Aunque Vázquez intenta retenerme, me levanto con inusitada agilidad y, a paso acelerado, me dirijo a los aseos tratando de mantener la compostura; me choco con un compañero que lleva un portafolios que sale disparado por el aire y todos sus documentos se desparraman por el suelo. Aunque me increpa, no me paro a ayudarlo, no puedo; todavía resuena en mis oídos la pregunta que me ha formulado Vázquez. No, por supuesto que no estoy bien; desde hace mucho que no lo estoy, pero esto es la puntilla.

Me he mareado, siento nauseas y este dolor crónico que, desde aquel fatídico día, forma parte de mí, se ha vuelto insoportable: mis sienes palpitan con tal fuerza que creo que están a punto de estallar. Me pellizco el brazo: me duele; aterrado deduzco que estoy bien despierto. A duras penas me lo puedo creer: por algún motivo, he vuelto al pasado, al día de autos, cuando todo se derrumbó ante mí: catorce de febrero de 2018.

Encerrado en uno de los baños, sentado sobre el inodoro, sudo por cada pelo una gota; sudor frío, pastoso, propio del miedo y de la culpa, pero trato de controlar la respiración y comienzo a serenarme. Cierro los ojos, el corazón me late al ritmo de mi nuca, o quizá sea al revés; los pitidos me atronan (tinnitus que me acompañan cuando reina el silencio, aunque, yo ya no sé lo que es eso) y rememoro, por enésima vez, todo lo que ocurrió aquel maldito día de los enamorados: la llamada desesperada de mi amigo acusándome entre lágrimas de ser el culpable de la muerte de Sandra, su esposa. A gritos, me recriminaba el acoso inmisericorde para meterla en mi cama y lo mezquino que fui con él.

Yo nunca he querido tener pareja; he sido infiel por naturaleza, ¿mi diversión en la vida?: tirarme a las mujeres y novias de mis compañeros y amigos. Me daba mucho morbo; pensaba que estaba por encima del bien y del mal.

La vida me sonreía: guapo, buen trabajo, cochazo, caprichos, nada de ataduras, ¡un soltero de oro! Cuando me apetecía compañía, recurría a alguna amiga que estuviera libre ese día; prefería a las casadas o con pareja (Lucía, la novia de Quique, el informático; Irma, la esposa de Gómez, el de contabilidad; Lorena, prometida de Juan, del equipo de baloncesto del barrio… ). De esa manera no me intentaban camelar con el rollo del altar o de la familia. Ellas accedían gustosas; a veces se hacían de rogar, como fue el caso de Sandra, pero al final, caían lascivas y entregadas en mi red. Esta circunstancia reafirmaba mi creencia de que la fidelidad estaba sobrevalorada.
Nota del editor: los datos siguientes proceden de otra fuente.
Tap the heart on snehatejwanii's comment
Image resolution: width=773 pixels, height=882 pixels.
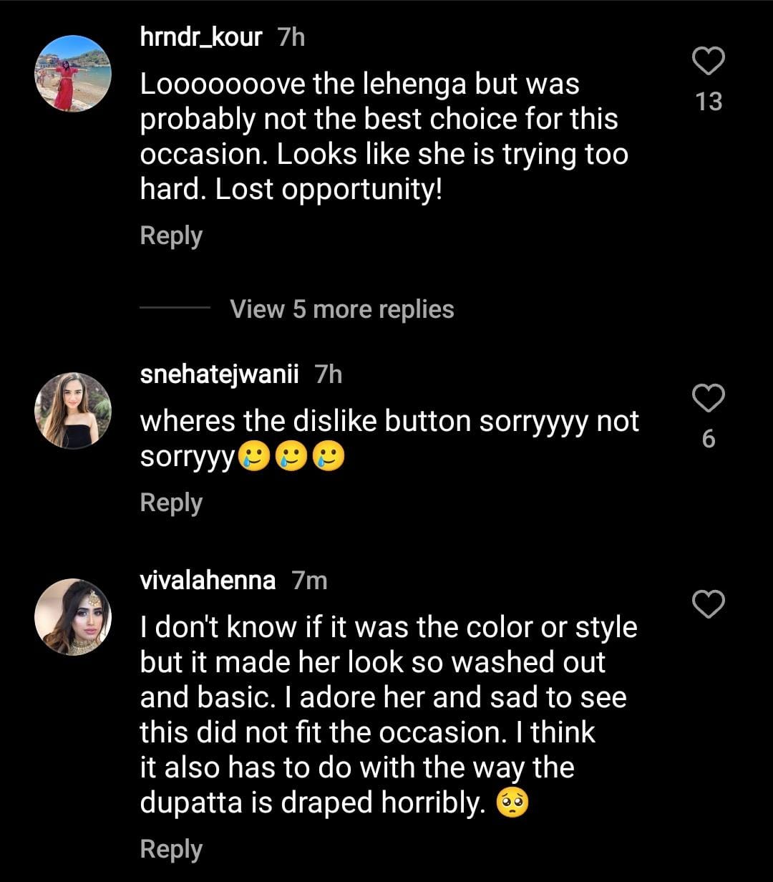[709, 398]
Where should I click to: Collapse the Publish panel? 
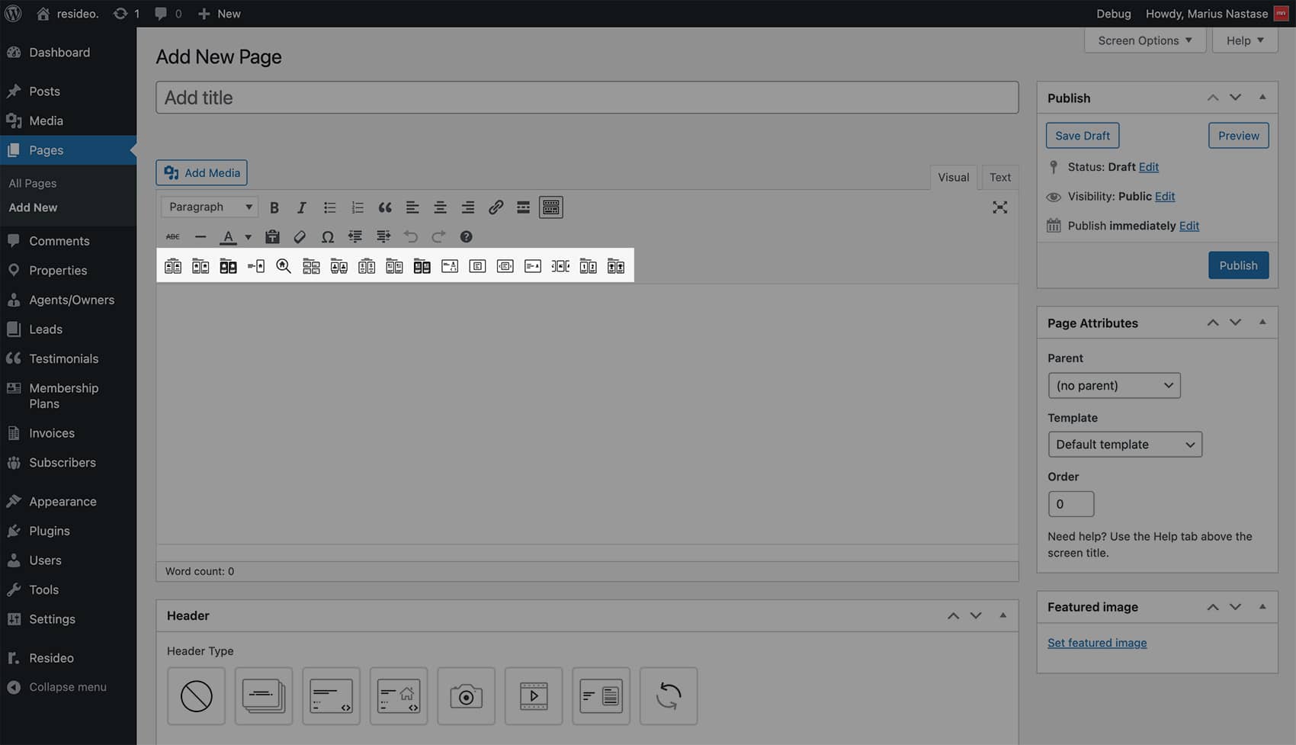point(1262,98)
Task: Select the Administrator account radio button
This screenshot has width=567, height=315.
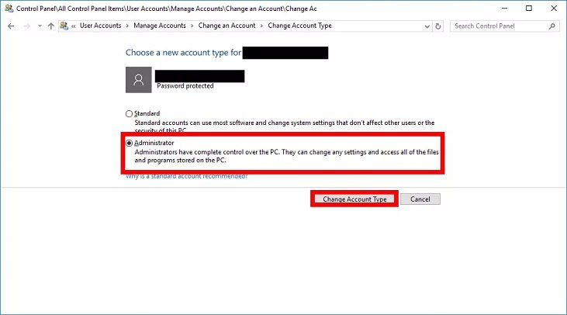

Pero Vázquez, poseído por la rabia, enajenado estranguló a Sandra aquel catorce de febrero al enterarse de que lo había engañado conmigo; y, después de confesarme su horrible crimen, saltaba por la ventana, aún con su teléfono en la mano. De esa manera, pude escuchar sus gritos desesperados mientras caía al vacío hacia su funesto final.
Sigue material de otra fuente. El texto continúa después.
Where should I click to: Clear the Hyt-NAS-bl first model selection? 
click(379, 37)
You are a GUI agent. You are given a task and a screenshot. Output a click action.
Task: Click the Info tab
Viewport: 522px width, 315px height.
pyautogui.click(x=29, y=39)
¿Es posible que el destino me esté dando otra oportunidad?, ¿que me haya traído de vuelta al pasado para evitar el dolor que causé? A pesar de que los nervios me tienen agarrotado, tengo un momento de lucidez y tomo una decisión. Mis manos tiemblan de tal manera que casi se me cae el móvil al suelo; lo sujeto con una, y con la otra marco un número que no he podido olvidar y del que tantas veces he maldecido por haberlo utilizado.

—¡Pedro!, ¿sigue en pie lo de la comida, verdad?
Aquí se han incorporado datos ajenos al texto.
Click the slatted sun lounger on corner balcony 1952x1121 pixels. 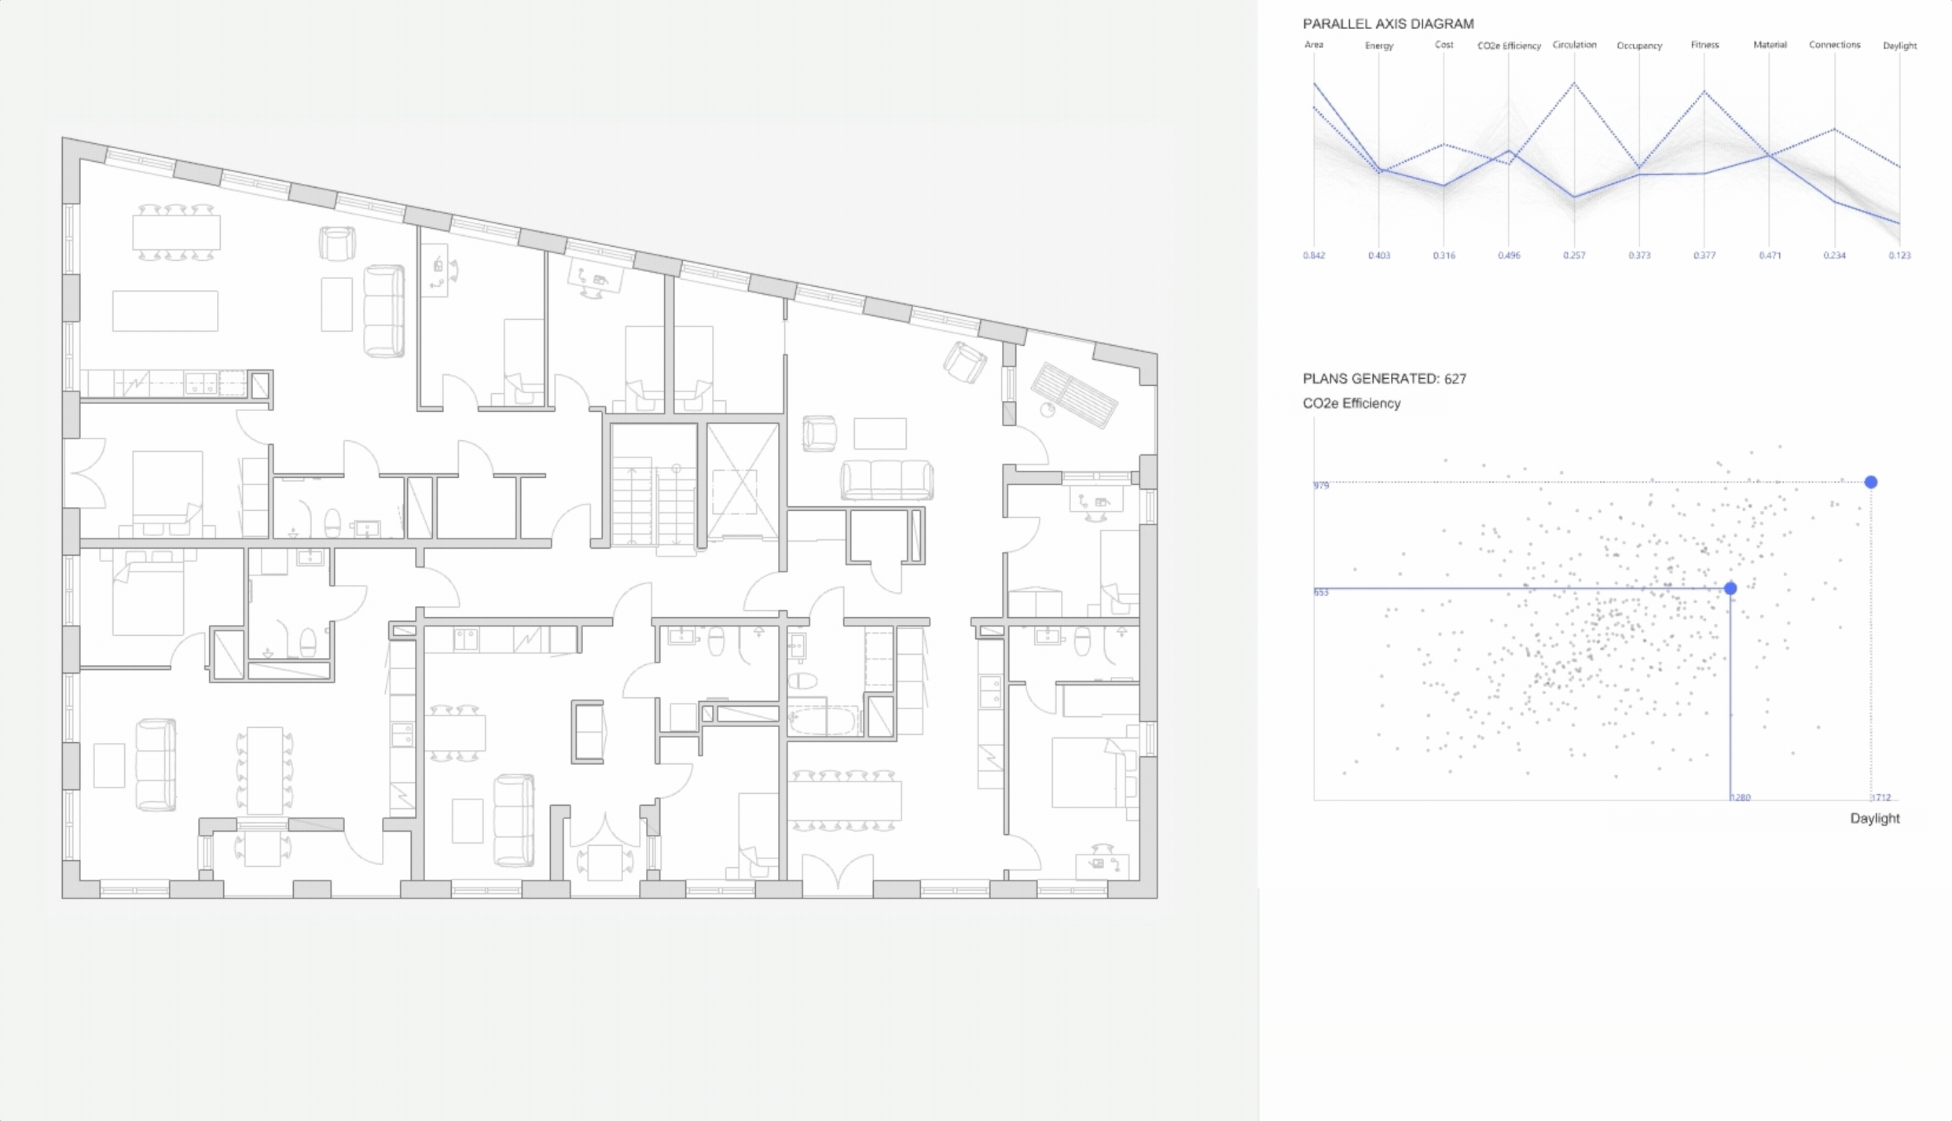tap(1073, 395)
—¡Sandra! —oír de nuevo su voz, saber que está viva, me llena de esperanza. Una punzada de dolor en el pecho me impide hablar y procuro respirar hondo. Continúo—. Sé que no te pillo en buen momento y que habíamos quedado para almorzar; Sandra… no me esperes: no voy a ir. En realidad, todo esto ha sido una estupidez, un error; necesito que lo olvides. Te pido perdón.

—No te entiendo. Tanto has insistido y, ¿ahora?, ¡me vienes con esas! ¿Sabes lo que te digo?: ¡vete a la mierda! —Estas palabras suenan en mi interior a gloria bendita. Me da lo mismo quedar mal y que no vuelva a hablarme en la vida; a cambio, estoy seguro de que acabo de evitar la muerte de tres personas; la mía también.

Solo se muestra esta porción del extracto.